━━ Extract provided ━━
# How to Rig for Georgia Redfish



## hawkdriver (May 30, 2015)

Gonna be home from a deployment in mid July and I'd like to hit the ground running and chase some Reds with my son. Not asking for any numbers, but can someone give me a good starting point on terminal tackle and bait for these fish? I don't mind looking all day for 'em but I'd like to at least know I'm setup properly and using the right bait. We have a skiff, so we should be able to access a lot of varying types of water. Thanks y'all


----------



## patoga (May 30, 2015)

It is my understanding that a gulp alive shrimp under a popping cork is killer. Also a top water can effective like a spook or gold spoons.  I'm no expert like some these guys but that is what I have learned is effective.


----------



## hawkdriver (May 30, 2015)

Thanks...also wondering what's the appropriate sized spinning reel...4500?


----------



## Tideup (May 30, 2015)

Send me a pm when it gets closer to your homecoming and I will take you and your son to some redfish holes. 4500 will do fine, just get a rod with some backbone and not to stiff on the tip..... Med action . I like a loping cork and a jig head with live mud minnows.


----------



## hawkdriver (May 30, 2015)

will do...thanks for the help


----------



## Bama B (May 30, 2015)

Thankyou for your service. Pm me when you are ready to fish I will show you some spots. Like stated a 4500 series will work fine with a medium action rod. Should be easy to find shrimp and minnows.


----------



## wellwood (May 31, 2015)

4500 is perfect with some braid 20-30 pound. I like power pro. Live shrimp are best under a popping cork. I like to fish a 1/4 ounce jigg head with a H and H spinning spinner and gulp swimming mullet on it.


----------



## Jimmy Lee Armel (Jun 1, 2015)

Pm me. I have seven different set ups with four extra reels. Reds are what I primarily target so learn from my mistakes. I never go bigger than a 2500. I pull in reds over thirty inches on a 1000. 4000 is reserved for cobia and shark


----------



## Capt. Scott Griffin (Jun 1, 2015)
━━━
━━ Material supplied ━━
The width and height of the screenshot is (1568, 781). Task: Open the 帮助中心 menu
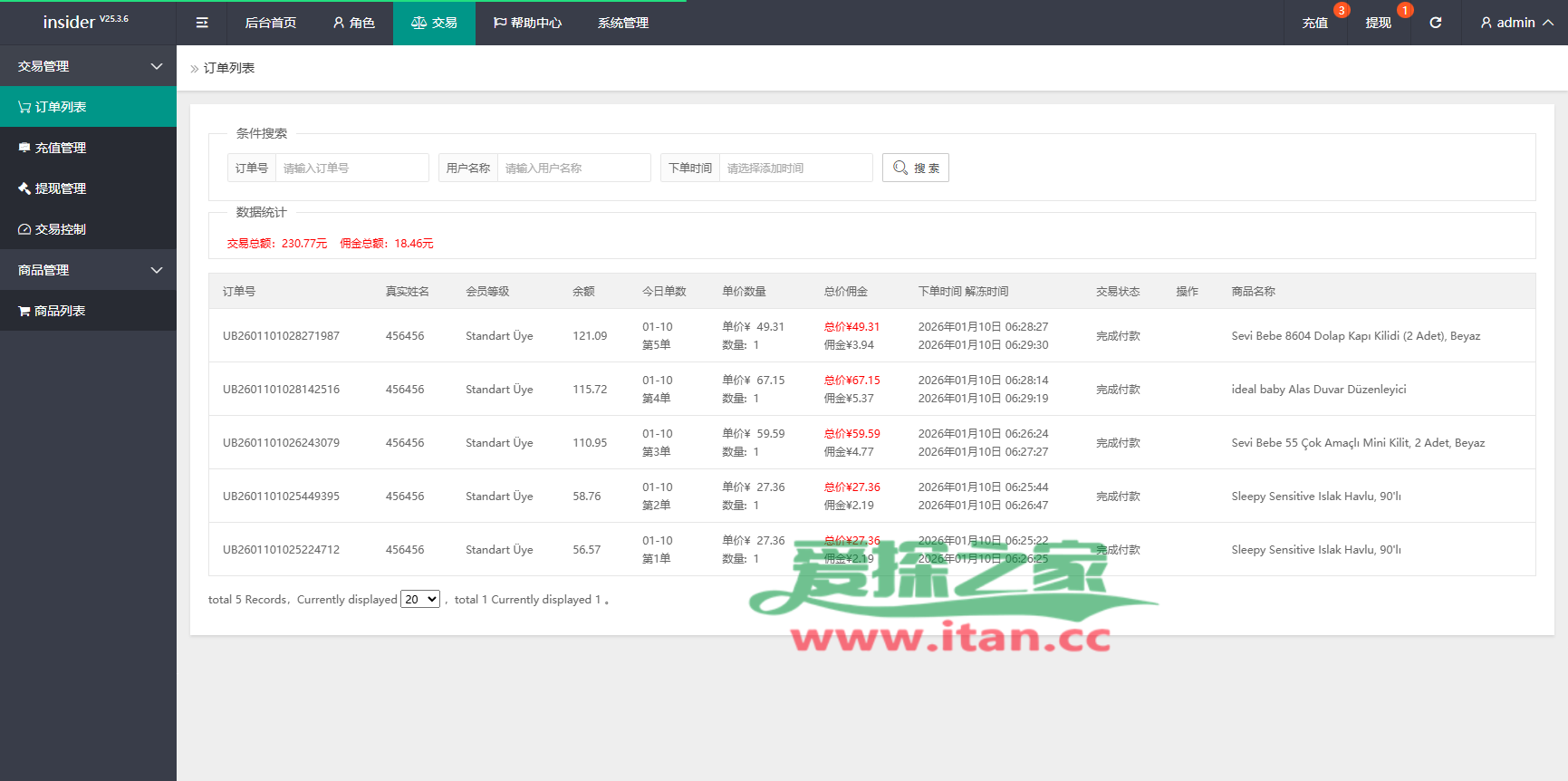(527, 23)
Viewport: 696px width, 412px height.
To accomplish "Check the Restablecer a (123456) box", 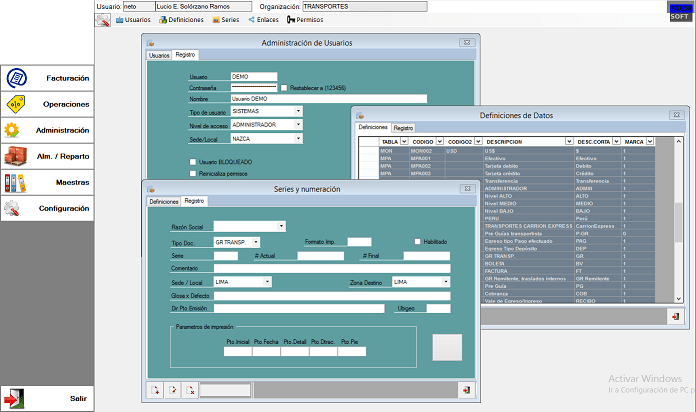I will 284,88.
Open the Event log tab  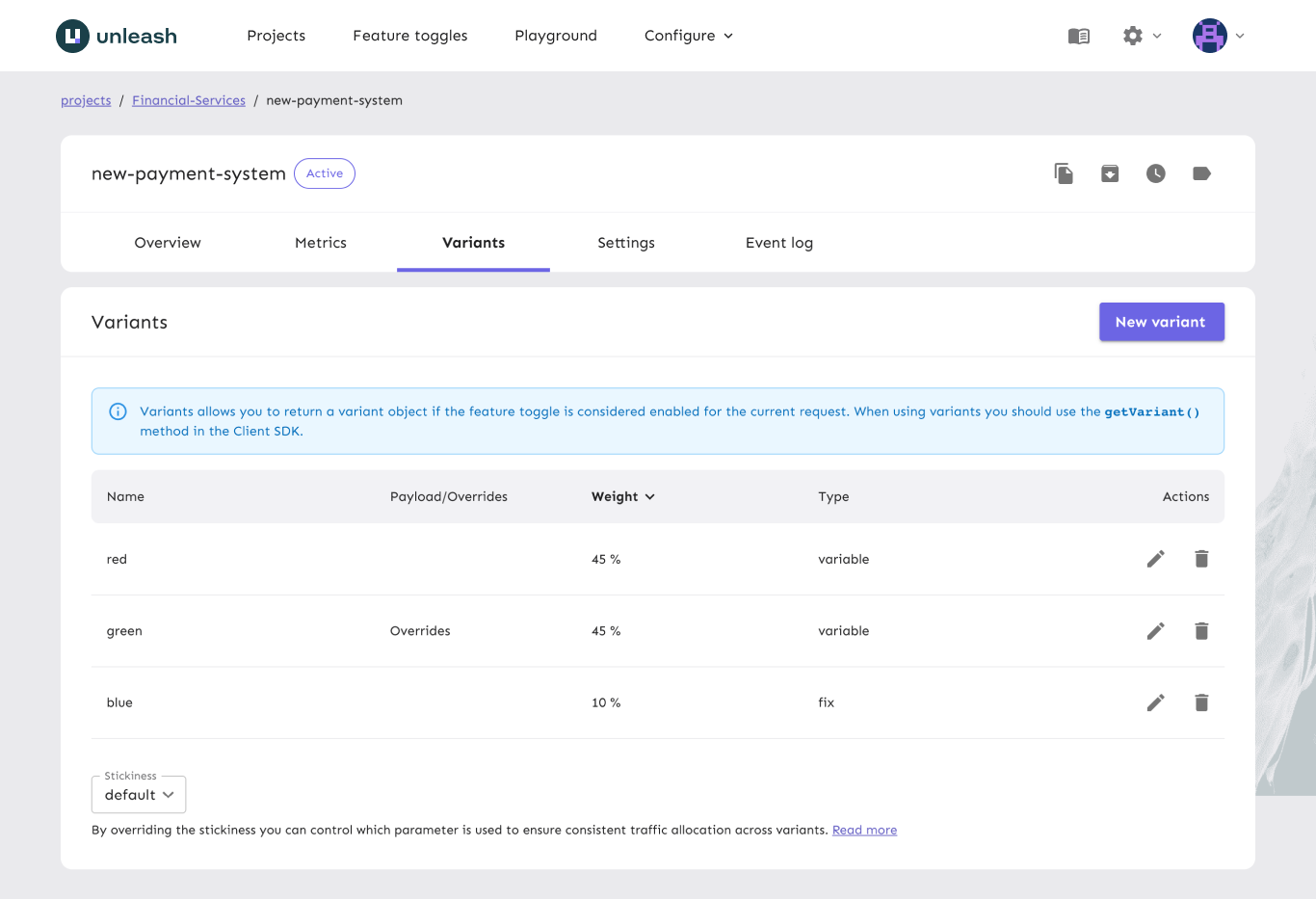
━━━
> Objectives
(a) In the Georgia redfish thread, what weight of braid does wellwood suggest pairing with a 4500 reel?
(b) Edit the Georgia redfish thread from "Gonna be home" to "patoga (May 30, 2015)", replacing "skiff" with "johnboat".
(c) Continue the Georgia redfish thread from its final line.
The material is separate from the Georgia redfish thread.

> Answers for this exercise
(a) 20-30 pound braid.

(b)
Gonna be home from a deployment in mid July and I'd like to hit the ground running and chase some Reds with my son. Not asking for any numbers, but can someone give me a good starting point on terminal tackle and bait for these fish? I don't mind looking all day for 'em but I'd like to at least know I'm setup properly and using the right bait. We have a johnboat, so we should be able to access a lot of varying types of water. Thanks y'all


----------



## patoga (May 30, 2015)

(c)
Jimmy Lee Armel said:


> Pm me. I have seven different set ups with four extra reels. Reds are what I primarily target so learn from my mistakes. I never go bigger than a 2500. I pull in reds over thirty inches on a 1000. 4000 is reserved for cobia and shark




Ditto..I use a Penn Conflict 2500..20lb power pro on a 7ft6in med  Wright Macgill Rod.  I also have several set ups with Battle 2000's on them...these set ups can handle any Red you will catch other than a Bull Red but you would be fishing for them in an entirely different way.  The lighter the setup the longer you can fish for with out wearing your arm out..plus..I am all about the fight..whether you are using a cork..or bouncing a Jig or throwing a spoon...smaller and lighter is better IMHO.


----------



## hawkdriver (Jun 3, 2015)

*Thanks*

Thank y'all very much...that's a lot of help!


----------



## hawkdriver (Aug 14, 2015)

*more questions*

still not home, but i thought of a questions regarding mud minnows

i know i can catch em in a trap, but how to i rig them once caught?

And for live shrimp, would you fish those on a treble...under a popping cork?

Thanks


----------



## BigRedObsession (Aug 14, 2015)

Hook them through the lips. And yeah Ive heard of people using treble hooks under a popping cork.


----------



## BBaker (Aug 14, 2015)

hawkdriver said:


> still not home, but i thought of a questions regarding mud minnows
> 
> i know i can catch em in a trap, but how to i rig them once caught?
> 
> ...



No treble. Kahle Hook.  I like a #2


----------



## hawkdriver (Aug 15, 2015)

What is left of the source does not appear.